(Stored records)
# # # # #

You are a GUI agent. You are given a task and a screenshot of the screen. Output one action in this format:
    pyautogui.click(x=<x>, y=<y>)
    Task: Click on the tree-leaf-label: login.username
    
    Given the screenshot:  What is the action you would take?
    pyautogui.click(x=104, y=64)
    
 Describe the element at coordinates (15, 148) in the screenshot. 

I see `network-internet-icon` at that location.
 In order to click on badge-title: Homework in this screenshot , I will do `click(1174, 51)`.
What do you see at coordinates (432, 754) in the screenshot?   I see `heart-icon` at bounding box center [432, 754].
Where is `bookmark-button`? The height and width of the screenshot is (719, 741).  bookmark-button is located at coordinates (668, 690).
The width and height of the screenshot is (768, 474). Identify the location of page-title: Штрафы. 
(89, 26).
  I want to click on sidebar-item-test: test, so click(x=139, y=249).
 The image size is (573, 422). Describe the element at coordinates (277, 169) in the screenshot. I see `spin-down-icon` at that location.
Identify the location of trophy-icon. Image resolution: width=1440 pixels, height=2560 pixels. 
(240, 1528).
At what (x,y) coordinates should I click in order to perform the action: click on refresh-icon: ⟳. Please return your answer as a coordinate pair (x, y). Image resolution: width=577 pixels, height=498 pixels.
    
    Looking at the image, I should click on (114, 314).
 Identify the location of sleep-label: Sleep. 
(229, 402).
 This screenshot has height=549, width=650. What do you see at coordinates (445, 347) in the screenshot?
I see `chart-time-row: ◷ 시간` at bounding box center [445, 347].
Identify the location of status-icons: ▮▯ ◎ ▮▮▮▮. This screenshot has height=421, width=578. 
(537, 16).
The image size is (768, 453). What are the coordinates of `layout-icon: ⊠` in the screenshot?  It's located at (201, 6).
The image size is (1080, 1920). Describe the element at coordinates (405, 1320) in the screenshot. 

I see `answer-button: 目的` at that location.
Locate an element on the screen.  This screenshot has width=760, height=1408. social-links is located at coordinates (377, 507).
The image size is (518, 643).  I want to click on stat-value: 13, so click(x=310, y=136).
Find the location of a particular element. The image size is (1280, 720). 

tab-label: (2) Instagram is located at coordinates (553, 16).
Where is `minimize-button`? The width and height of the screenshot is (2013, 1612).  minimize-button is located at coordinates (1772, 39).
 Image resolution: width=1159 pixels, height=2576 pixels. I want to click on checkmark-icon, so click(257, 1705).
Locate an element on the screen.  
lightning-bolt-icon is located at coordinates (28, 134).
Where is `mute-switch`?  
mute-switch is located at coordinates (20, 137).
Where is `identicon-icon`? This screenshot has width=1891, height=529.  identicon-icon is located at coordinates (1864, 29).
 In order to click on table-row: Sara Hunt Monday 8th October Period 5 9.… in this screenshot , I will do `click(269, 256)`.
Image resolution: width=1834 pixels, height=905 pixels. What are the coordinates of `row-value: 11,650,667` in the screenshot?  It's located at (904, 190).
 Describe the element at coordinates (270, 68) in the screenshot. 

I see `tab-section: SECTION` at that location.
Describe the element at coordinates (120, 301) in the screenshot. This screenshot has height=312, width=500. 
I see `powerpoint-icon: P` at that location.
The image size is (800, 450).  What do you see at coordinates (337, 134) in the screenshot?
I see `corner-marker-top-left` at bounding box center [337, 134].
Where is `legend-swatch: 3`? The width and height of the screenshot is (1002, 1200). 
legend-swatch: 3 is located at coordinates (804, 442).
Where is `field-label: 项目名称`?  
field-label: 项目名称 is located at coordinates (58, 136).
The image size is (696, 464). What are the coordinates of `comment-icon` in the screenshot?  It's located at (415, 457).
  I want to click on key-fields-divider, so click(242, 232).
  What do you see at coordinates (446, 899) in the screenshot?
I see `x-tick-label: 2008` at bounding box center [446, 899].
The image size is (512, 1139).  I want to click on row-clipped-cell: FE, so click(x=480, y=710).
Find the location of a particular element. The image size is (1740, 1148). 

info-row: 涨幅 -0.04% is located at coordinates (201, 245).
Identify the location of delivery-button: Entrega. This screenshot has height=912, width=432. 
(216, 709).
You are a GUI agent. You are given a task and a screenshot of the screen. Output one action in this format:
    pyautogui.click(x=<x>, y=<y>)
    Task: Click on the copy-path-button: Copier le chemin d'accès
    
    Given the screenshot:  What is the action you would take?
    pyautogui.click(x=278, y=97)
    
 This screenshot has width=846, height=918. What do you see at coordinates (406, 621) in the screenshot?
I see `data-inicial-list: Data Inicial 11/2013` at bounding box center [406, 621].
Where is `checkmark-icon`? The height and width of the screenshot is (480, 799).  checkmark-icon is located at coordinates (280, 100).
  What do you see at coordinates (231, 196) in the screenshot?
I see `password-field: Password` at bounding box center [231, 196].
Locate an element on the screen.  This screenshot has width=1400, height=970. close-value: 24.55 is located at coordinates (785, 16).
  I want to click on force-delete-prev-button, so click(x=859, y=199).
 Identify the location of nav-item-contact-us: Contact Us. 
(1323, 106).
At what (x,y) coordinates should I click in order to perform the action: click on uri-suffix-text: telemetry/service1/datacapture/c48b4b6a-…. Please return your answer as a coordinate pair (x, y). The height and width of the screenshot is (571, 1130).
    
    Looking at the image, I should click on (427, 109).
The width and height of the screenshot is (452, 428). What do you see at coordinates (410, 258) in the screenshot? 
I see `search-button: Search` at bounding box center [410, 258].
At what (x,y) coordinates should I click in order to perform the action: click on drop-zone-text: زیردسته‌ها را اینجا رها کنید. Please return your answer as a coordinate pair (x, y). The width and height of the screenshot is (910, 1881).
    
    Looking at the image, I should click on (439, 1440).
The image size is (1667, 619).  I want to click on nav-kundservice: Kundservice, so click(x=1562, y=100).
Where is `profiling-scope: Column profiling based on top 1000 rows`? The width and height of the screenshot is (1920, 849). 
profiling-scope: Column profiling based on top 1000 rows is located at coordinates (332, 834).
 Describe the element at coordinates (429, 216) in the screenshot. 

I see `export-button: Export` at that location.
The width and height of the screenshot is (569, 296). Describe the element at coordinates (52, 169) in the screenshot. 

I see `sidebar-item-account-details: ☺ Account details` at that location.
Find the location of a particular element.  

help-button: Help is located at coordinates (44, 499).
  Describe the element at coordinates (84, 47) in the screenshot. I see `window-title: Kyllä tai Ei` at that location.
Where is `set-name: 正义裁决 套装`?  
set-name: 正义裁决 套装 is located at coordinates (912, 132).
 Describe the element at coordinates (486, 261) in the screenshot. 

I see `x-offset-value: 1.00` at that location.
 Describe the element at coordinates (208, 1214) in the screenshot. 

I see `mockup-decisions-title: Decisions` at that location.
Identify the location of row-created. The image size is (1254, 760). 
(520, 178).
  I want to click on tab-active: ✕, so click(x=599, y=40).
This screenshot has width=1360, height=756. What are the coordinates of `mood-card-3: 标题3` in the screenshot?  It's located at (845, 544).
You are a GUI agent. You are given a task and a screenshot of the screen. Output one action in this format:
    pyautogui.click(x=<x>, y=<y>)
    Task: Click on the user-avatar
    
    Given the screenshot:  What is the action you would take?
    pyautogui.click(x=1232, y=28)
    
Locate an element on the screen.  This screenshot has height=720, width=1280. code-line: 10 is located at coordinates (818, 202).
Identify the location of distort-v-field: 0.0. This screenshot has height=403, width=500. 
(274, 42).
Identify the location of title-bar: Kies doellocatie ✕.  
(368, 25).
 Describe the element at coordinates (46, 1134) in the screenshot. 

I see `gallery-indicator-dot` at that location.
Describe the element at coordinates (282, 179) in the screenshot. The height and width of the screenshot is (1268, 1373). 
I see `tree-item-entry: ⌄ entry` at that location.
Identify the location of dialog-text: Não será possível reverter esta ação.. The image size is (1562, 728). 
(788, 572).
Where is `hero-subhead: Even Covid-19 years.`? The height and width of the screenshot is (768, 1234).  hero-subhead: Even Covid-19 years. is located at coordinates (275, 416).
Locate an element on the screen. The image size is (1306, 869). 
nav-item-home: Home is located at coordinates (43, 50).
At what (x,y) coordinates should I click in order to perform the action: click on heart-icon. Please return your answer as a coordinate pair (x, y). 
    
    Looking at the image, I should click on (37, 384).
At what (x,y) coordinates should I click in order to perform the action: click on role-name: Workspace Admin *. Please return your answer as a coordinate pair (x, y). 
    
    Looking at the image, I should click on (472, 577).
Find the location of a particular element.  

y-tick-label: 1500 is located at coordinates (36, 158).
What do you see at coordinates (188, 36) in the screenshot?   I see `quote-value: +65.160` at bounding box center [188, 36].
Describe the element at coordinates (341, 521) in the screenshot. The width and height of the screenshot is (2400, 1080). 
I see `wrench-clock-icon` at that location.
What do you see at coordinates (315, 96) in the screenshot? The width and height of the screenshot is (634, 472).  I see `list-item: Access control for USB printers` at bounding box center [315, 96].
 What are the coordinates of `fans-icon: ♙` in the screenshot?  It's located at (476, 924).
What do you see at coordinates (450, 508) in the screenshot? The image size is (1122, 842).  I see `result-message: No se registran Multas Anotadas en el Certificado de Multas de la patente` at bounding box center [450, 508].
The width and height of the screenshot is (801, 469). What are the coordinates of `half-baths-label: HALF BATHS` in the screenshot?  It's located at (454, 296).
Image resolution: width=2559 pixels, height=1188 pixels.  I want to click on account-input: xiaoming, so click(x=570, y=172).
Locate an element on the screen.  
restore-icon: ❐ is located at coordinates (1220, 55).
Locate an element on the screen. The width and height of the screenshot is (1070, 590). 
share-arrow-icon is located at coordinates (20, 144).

# # # # #

*Aim of the task*: Put everything from the line containing "The width and height of the screenshot is (569, 296)." down to the line containing "pyautogui.click(x=1232, y=28)" into a JSON list of strings, one string per line and no blank lines.

*Output for this task*:
[
  "The width and height of the screenshot is (569, 296). Describe the element at coordinates (52, 169) in the screenshot. ",
  "I see `sidebar-item-account-details: ☺ Account details` at that location.",
  "Find the location of a particular element.  ",
  "help-button: Help is located at coordinates (44, 499).",
  "  Describe the element at coordinates (84, 47) in the screenshot. I see `window-title: Kyllä tai Ei` at that location.",
  "Where is `set-name: 正义裁决 套装`?  ",
  "set-name: 正义裁决 套装 is located at coordinates (912, 132).",
  " Describe the element at coordinates (486, 261) in the screenshot. ",
  "I see `x-offset-value: 1.00` at that location.",
  " Describe the element at coordinates (208, 1214) in the screenshot. ",
  "I see `mockup-decisions-title: Decisions` at that location.",
  "Identify the location of row-created. The image size is (1254, 760). ",
  "(520, 178).",
  "  I want to click on tab-active: ✕, so click(x=599, y=40).",
  "This screenshot has width=1360, height=756. What are the coordinates of `mood-card-3: 标题3` in the screenshot?  It's located at (845, 544).",
  "You are a GUI agent. You are given a task and a screenshot of the screen. Output one action in this format:",
  "    pyautogui.click(x=<x>, y=<y>)",
  "    Task: Click on the user-avatar",
  "    Given the screenshot:  What is the action you would take?",
  "    pyautogui.click(x=1232, y=28)"
]